We're going over the hill to our destination (the place that we are going).
To that place, that's where you shall live/dwell"
And then they lived there.
Among other things, they killed several deer and they also worked on (gathering) salmon.
And then their leader said "Now it is time for us to leave."
and then some of them said "No, as for us, we don't want to leave.
We will always live here."
And then the leader told them: "The Creator doesn't want you to live here.
You have to keep going to that land he has given you.
And then if you don't go...
you won't be part of the ones who went over the hill anymore.
Over there, whatever you need he (the Creator) will make for you.

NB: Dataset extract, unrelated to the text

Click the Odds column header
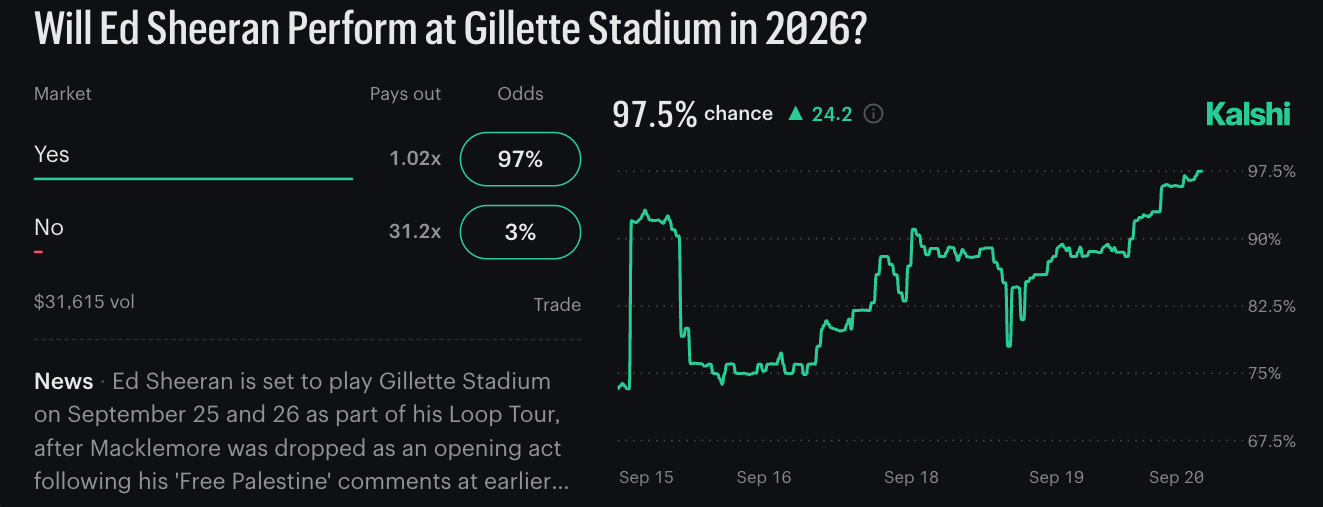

You will always live at that place where we arrive, it will become your land."
"No!" they said. "As for us, we will always live here."

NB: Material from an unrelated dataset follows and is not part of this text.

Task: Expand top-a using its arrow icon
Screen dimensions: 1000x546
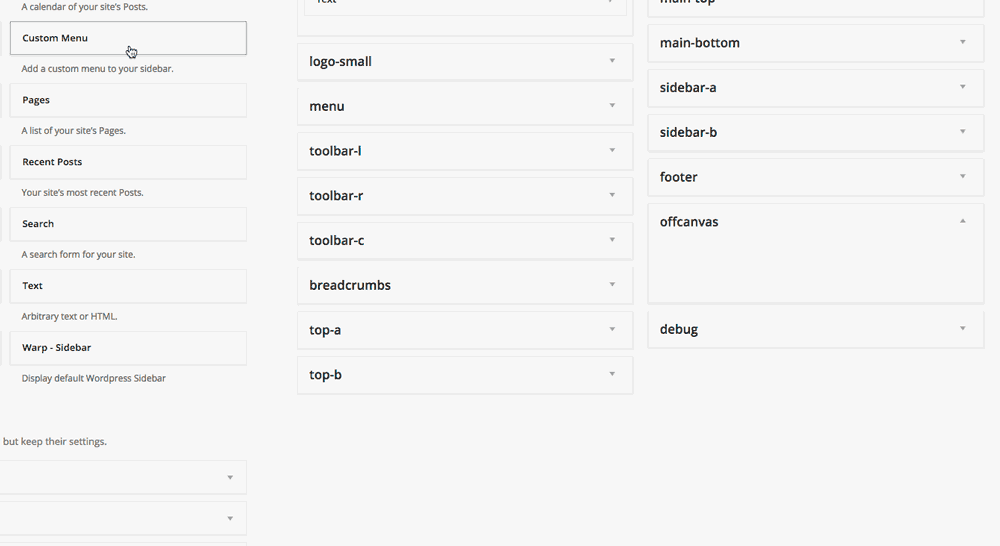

And then he told them, "Okay!
And then you won't become part of the people going to Hoopa Valley
You'll always live here (in Redwood Creek).
And then, what will become some dances like the jump dance, no more (they won't be for you)!

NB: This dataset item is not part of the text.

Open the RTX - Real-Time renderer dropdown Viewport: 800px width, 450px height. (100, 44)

You watch from over there (in Redwood Creek, not in Hoopa Valley)
You can't dance (in the dances), they will be for Hupas only."
And then they left (the people going over the hill).
Even some of their relatives (of the ones who stayed behind) left.
They (Hupa and Redwood Creek people) are still related to each other.
And then over (the hill) to Hupa they came.
And then (all of a sudden) they saw the valley.
And (they built) several houses from there towards downriver and then...
(They settled) from there at Me'dilding, toward the first place (where they started to build) I guess it was.
in the area up the river
where the river comes around the land, they said:
"There! It looks like a fawn's face!" And then...
he (the leader) said, "There, it will become your land, 'Fawn's-face-sticking-out-place' (we'll call it)."
After awhile they called it something different.
It came to be called Diyshta:ng-'a:ding. They lived there for a long time.
And then they went along downriver.
Some said, "As for us, we will live here."
They liked me'dilding.
There some of them moved.
Then further downriver, finally (they came to) ta'k'imiLding.
Some of them liked it there, they lived there.
He (the Creator) made the dances for them.
At one time they were all one people/tribe.
And he said "Redwood Creek people (xwe:yL-q'it-xwe:) can't dance."
"As for them," the Creator said: "Redwood Creek people can't stand (on holy ground).
It's not made for them.
They would ruin the world (if they go against the Creator's law)."
For that reason, a long time ago it wasn't done for Redwood Creek people to dance.
They could (only) watch from a distance.
And that's how people started living in Hoopa.
Even today, we're supposed to live on this land that was made ours (given to us).
Others have come in (on top of us).
Nobody knows how we came to Hoopa (anymore).